The theorem is proved.

5 Conclusion

In this paper, we investigate the profit maximization problem for k kinds of competitive products information spreading at the same time in social networks. Considering that one seed user spreads multiple product information at the same time may disperse its followers’ attention, one seed user can only propagate the influence of one kind of product. The goal of the proposed problem is to select k subsets of users as seeds with a budget B and a seed size K constraints such that the total profit for k kinds of products is maximized.

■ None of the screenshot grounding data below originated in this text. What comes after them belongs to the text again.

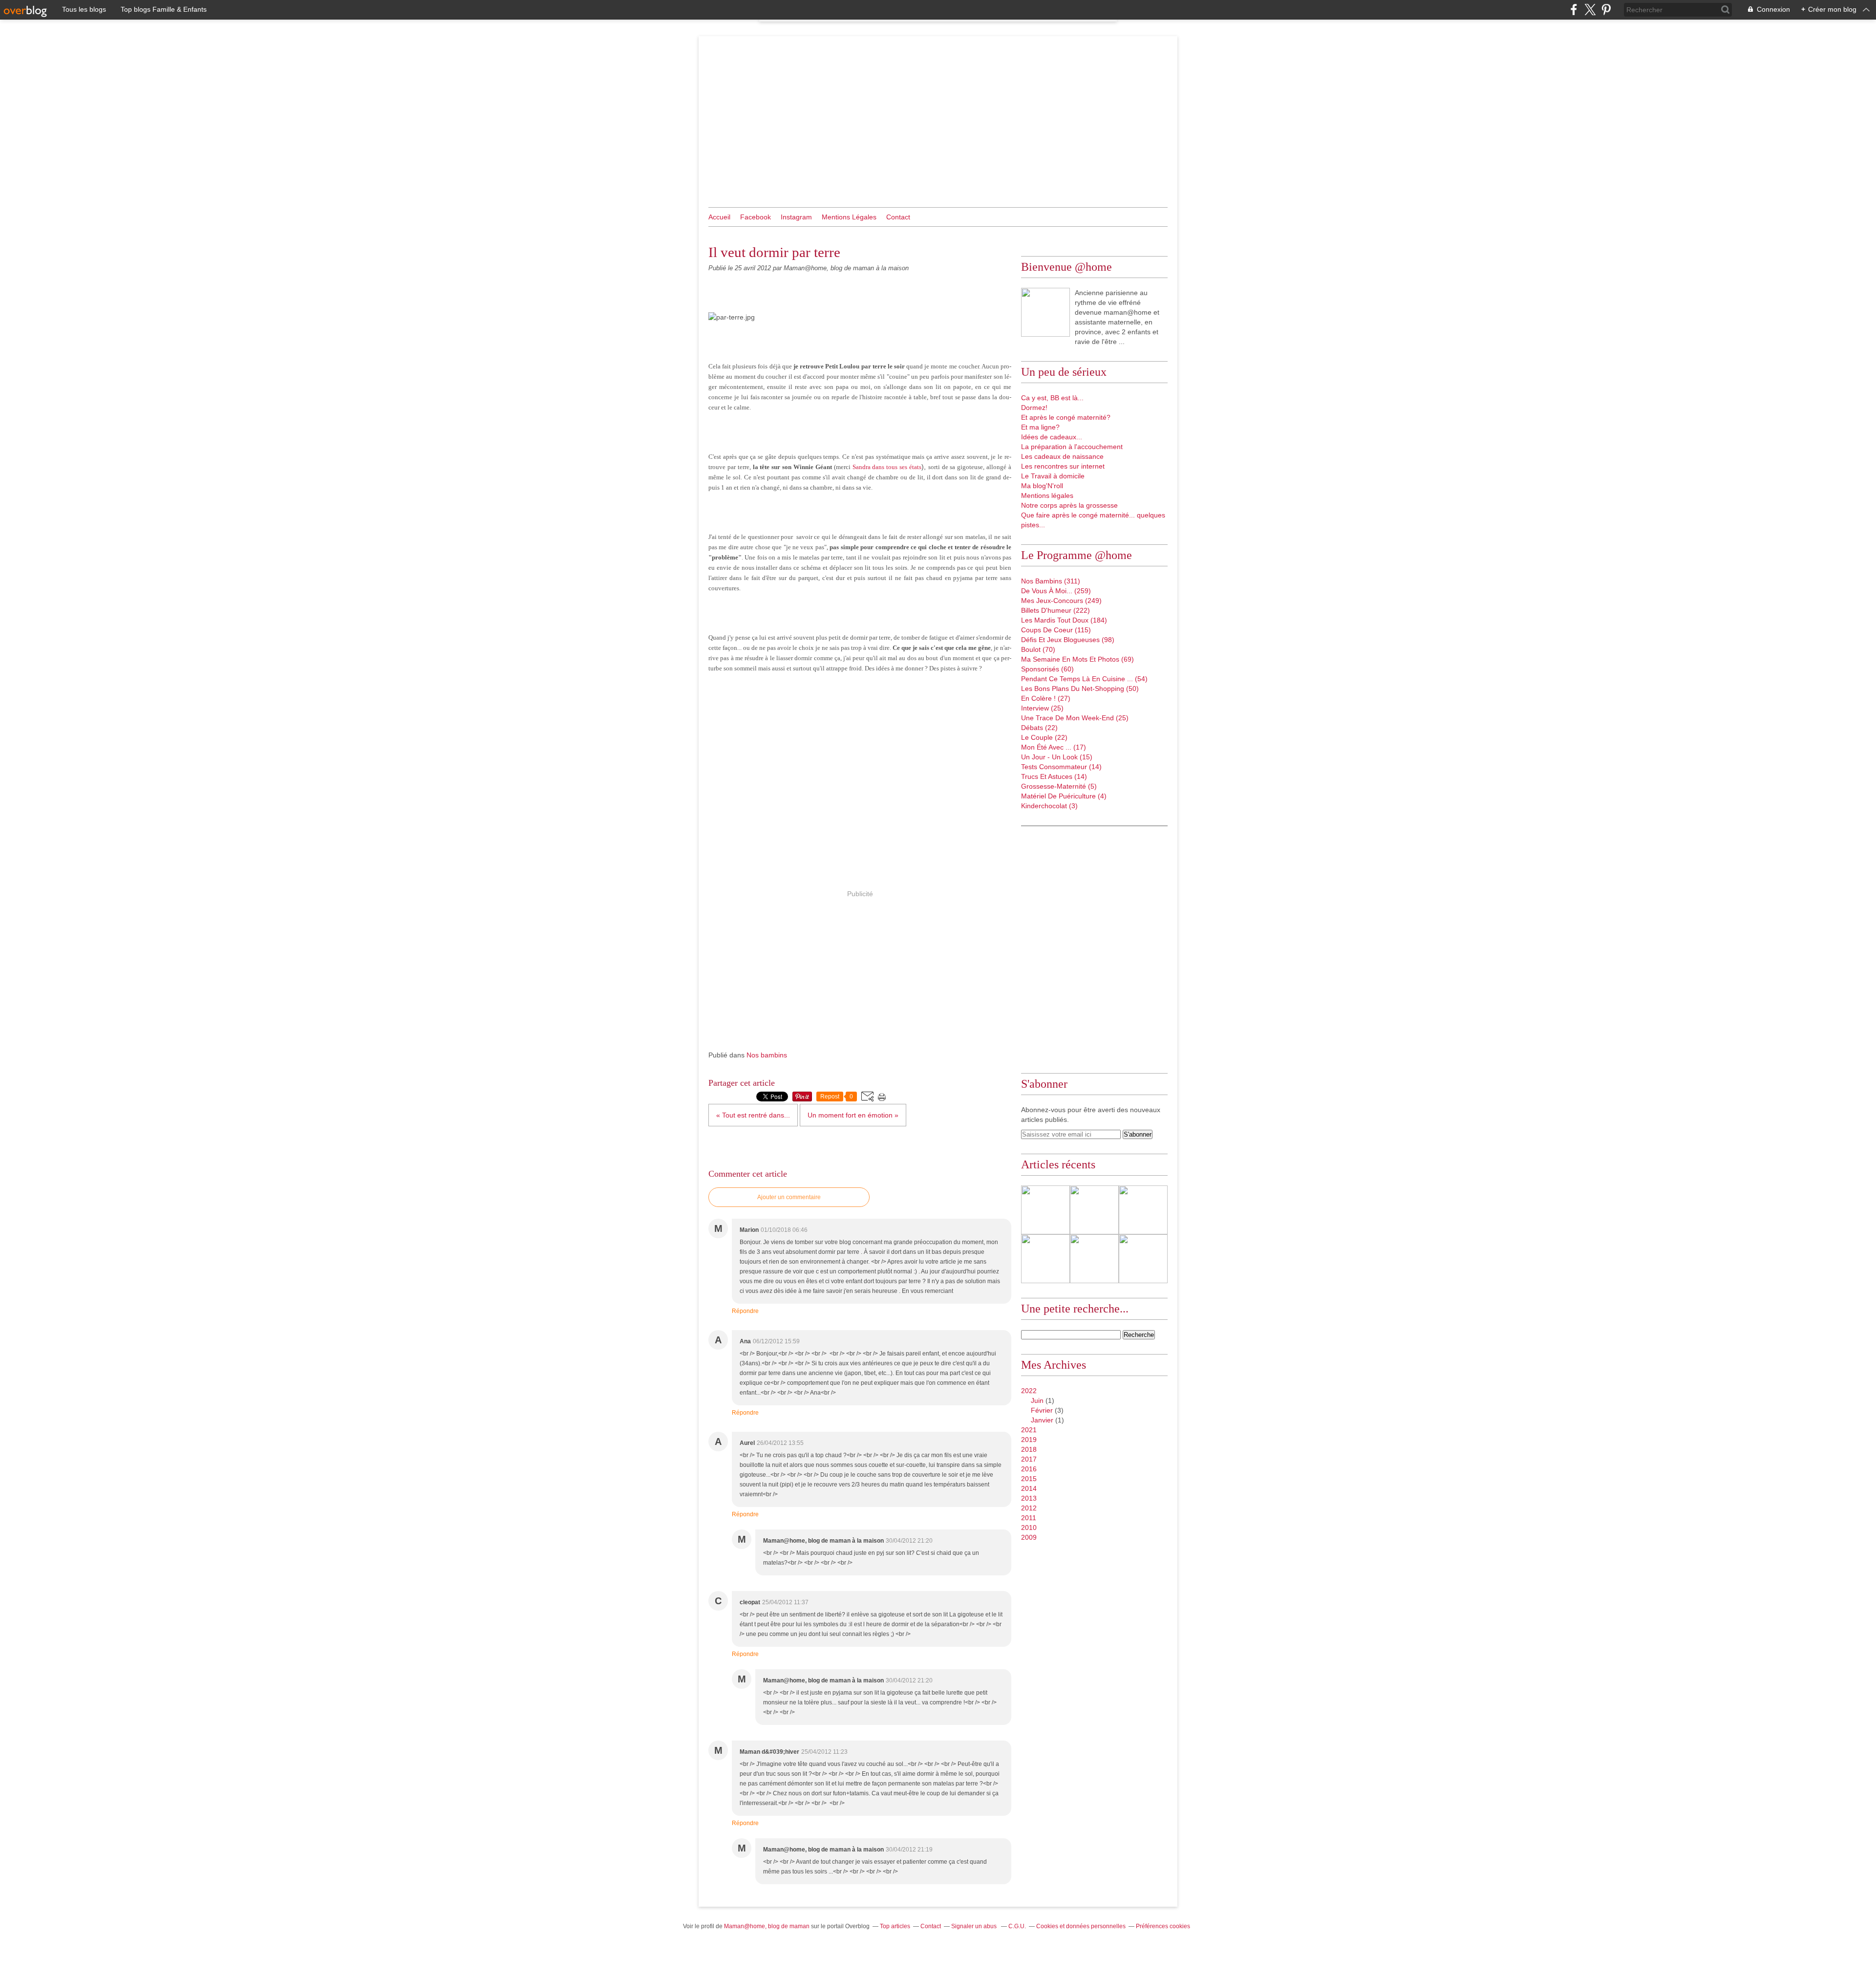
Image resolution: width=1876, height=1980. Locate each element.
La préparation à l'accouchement (1072, 447)
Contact (898, 217)
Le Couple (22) (1044, 737)
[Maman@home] (1045, 312)
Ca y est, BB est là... (1052, 398)
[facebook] (1574, 9)
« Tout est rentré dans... (753, 1115)
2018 (1029, 1449)
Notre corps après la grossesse (1069, 505)
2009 (1029, 1537)
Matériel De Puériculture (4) (1064, 796)
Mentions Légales (849, 217)
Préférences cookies (1163, 1926)
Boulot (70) (1038, 649)
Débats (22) (1039, 728)
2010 (1029, 1527)
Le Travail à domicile (1053, 476)
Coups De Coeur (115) (1056, 630)
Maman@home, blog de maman (767, 1926)
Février (1042, 1410)
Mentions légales (1047, 495)
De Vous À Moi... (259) (1056, 591)
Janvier (1042, 1420)
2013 (1029, 1498)
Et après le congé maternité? (1065, 417)
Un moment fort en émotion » (853, 1115)
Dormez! (1034, 407)
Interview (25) (1042, 708)
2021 (1029, 1430)
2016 (1029, 1469)
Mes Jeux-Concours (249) (1061, 600)
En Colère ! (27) (1045, 698)
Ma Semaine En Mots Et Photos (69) (1077, 659)
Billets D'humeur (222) (1055, 610)
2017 (1029, 1459)
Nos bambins (766, 1055)
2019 (1029, 1439)
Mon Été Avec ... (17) (1053, 747)
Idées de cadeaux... (1051, 437)
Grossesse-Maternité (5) (1059, 786)
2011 (1028, 1518)
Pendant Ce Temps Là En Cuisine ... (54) (1084, 679)
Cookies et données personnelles (1081, 1926)
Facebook (755, 217)
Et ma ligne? (1040, 427)
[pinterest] (1606, 9)
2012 (1029, 1508)
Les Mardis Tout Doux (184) (1064, 620)
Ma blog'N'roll (1042, 486)
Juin (1037, 1400)
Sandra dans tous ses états (887, 467)
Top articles (895, 1926)
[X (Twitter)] (1590, 9)
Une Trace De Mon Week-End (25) (1075, 718)
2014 (1029, 1488)
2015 (1029, 1479)
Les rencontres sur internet (1063, 466)
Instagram (796, 217)
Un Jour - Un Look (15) (1056, 757)
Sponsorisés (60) (1047, 669)
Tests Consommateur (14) (1061, 767)
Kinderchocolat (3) (1049, 806)
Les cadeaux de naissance (1062, 456)
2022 (1029, 1391)
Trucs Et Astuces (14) (1054, 776)
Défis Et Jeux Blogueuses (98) (1067, 640)
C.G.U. (1017, 1926)
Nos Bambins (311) (1050, 581)
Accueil (719, 217)
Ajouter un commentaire (789, 1197)
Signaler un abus (974, 1926)
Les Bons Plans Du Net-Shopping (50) (1080, 688)
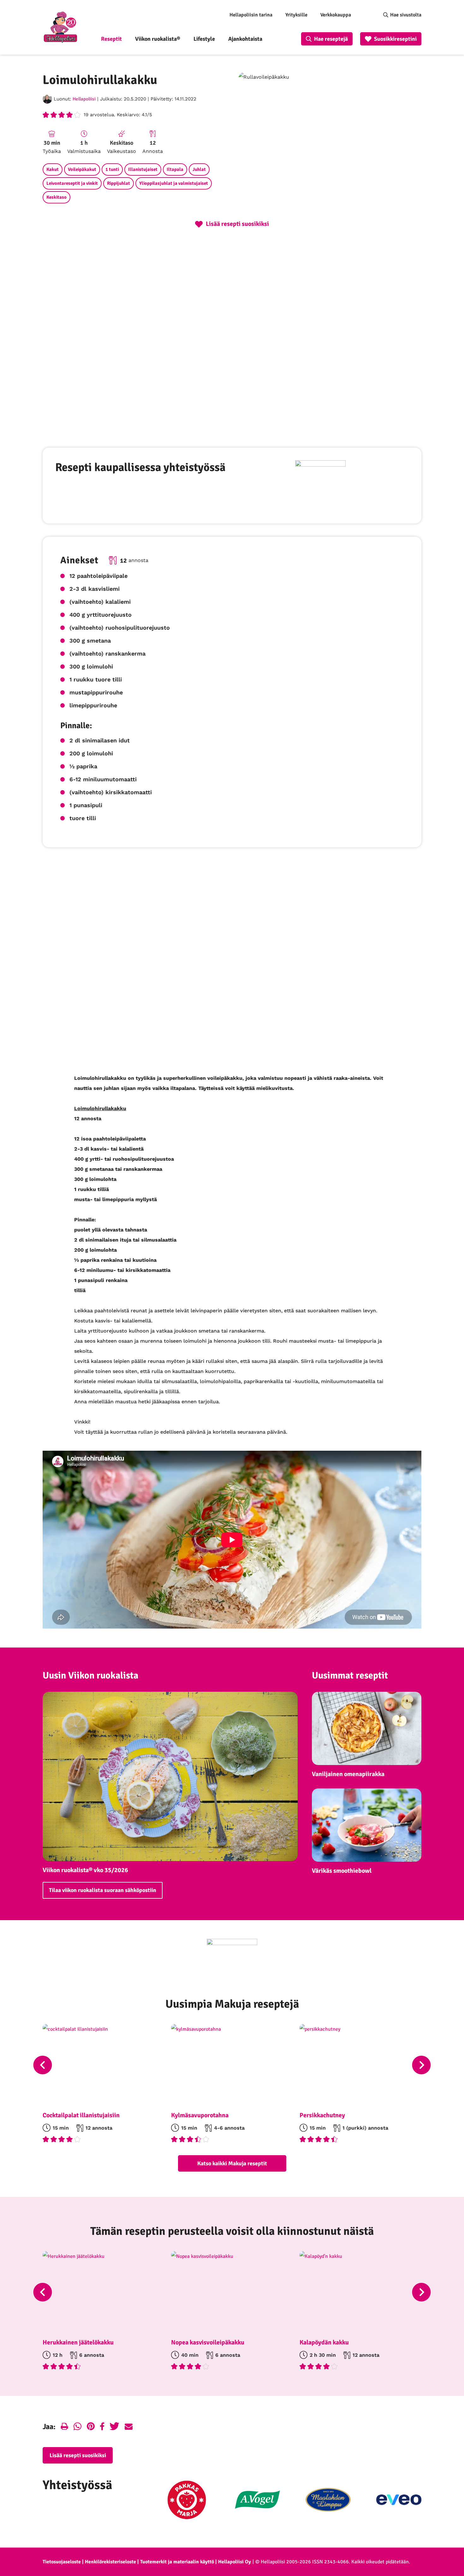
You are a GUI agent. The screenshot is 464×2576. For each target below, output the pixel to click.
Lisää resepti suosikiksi (78, 2455)
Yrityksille (296, 15)
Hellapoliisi (84, 99)
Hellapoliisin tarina (250, 15)
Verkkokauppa (335, 15)
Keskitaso (56, 197)
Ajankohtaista (245, 38)
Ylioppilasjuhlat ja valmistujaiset (173, 183)
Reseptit (111, 38)
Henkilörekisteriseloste (110, 2562)
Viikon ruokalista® (157, 38)
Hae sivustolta (405, 15)
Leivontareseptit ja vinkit (72, 183)
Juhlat (199, 169)
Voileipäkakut (82, 169)
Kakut (52, 169)
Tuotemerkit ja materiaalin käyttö (177, 2562)
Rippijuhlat (118, 183)
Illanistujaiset (143, 169)
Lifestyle (204, 38)
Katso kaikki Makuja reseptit (232, 2163)
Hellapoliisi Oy (234, 2562)
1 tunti (112, 169)
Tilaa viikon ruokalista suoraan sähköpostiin (102, 1890)
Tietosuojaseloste (62, 2562)
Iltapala (175, 169)
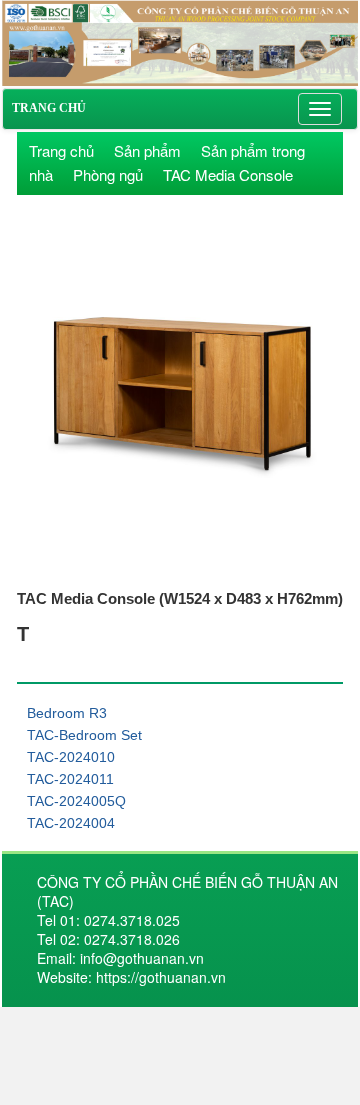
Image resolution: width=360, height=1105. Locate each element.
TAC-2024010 (71, 757)
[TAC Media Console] (180, 40)
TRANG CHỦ (49, 108)
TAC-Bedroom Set (84, 735)
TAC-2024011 (70, 779)
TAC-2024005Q (76, 801)
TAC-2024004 (71, 823)
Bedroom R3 (67, 713)
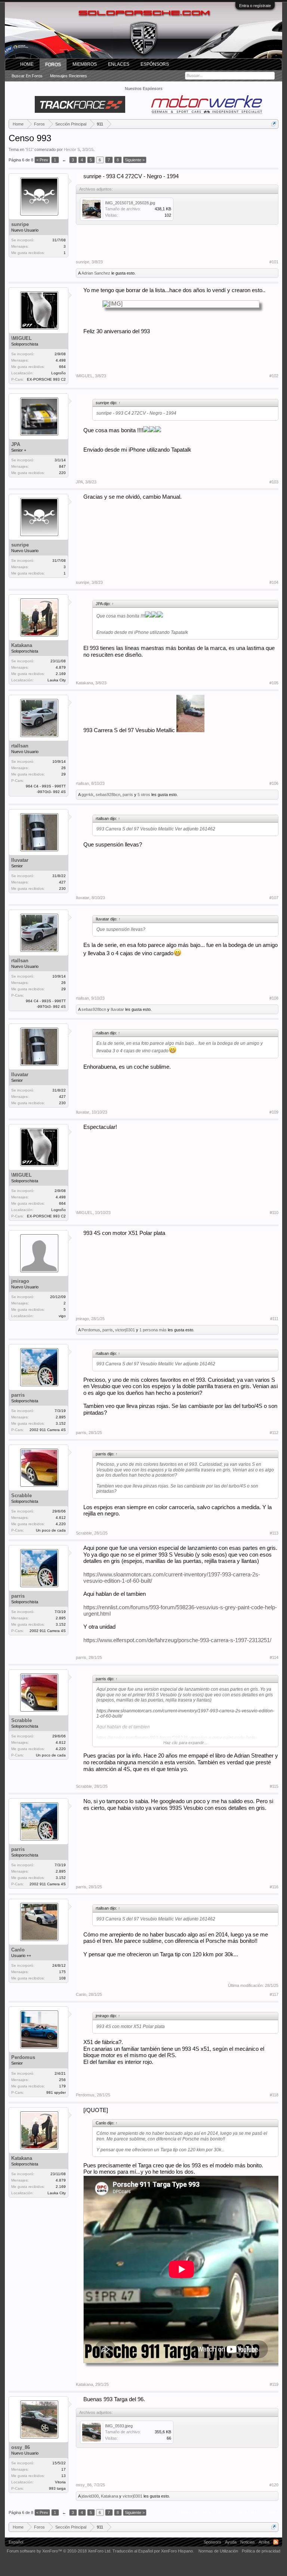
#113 (274, 1533)
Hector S (72, 149)
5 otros (144, 794)
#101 (273, 262)
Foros (53, 64)
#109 (273, 1112)
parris (128, 794)
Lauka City (56, 680)
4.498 (61, 360)
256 (62, 2080)
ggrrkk (87, 794)
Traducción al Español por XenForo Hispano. (153, 2551)
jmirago (20, 1281)
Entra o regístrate (255, 5)
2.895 (61, 1417)
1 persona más (153, 1330)
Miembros (84, 64)
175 (62, 1972)
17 (63, 2469)
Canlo (18, 1950)
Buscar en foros (27, 76)
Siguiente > (135, 160)
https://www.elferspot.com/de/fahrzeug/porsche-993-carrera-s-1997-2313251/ (177, 1640)
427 (62, 882)
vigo (62, 1316)
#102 (273, 376)
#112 (274, 1432)
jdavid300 (90, 2496)
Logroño (58, 373)
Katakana (21, 645)
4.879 (61, 667)
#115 (274, 1786)
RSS (275, 2542)
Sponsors (212, 2542)
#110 (274, 1212)
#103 (273, 482)
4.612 (61, 1517)
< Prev (42, 160)
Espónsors (155, 64)
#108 (273, 998)
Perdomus (90, 1330)
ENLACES (118, 64)
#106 (273, 783)
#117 (274, 1994)
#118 (274, 2095)
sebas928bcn (108, 794)
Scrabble (21, 1495)
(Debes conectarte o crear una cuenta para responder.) (228, 2512)
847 (62, 466)
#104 (273, 582)
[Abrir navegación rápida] (273, 123)
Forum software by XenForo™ (59, 2551)
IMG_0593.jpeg (119, 2426)
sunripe (20, 224)
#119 (274, 2384)
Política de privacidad (261, 2551)
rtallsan (19, 746)
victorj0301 (125, 1330)
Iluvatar (19, 860)
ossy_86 (20, 2447)
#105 (273, 683)
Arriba (264, 2542)
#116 (274, 1887)
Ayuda (231, 2542)
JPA (15, 444)
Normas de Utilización (218, 2551)
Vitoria (60, 2482)
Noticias (247, 2542)
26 (63, 768)
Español (16, 2542)
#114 (274, 1657)
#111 (274, 1318)
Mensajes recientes (68, 76)
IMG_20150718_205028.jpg (130, 203)
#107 (273, 897)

Our optimal problem is formulated as maximizing a monotone k-submodular function under a knapsack constraint and a cardinality constraint. A Singleton+Greedy-Local-Search Algorithm is put forward in four steps to solve the profit maximization problem, which achieves a 0.216 and 0.158 approximation performance guarantees in two different cases, respectively.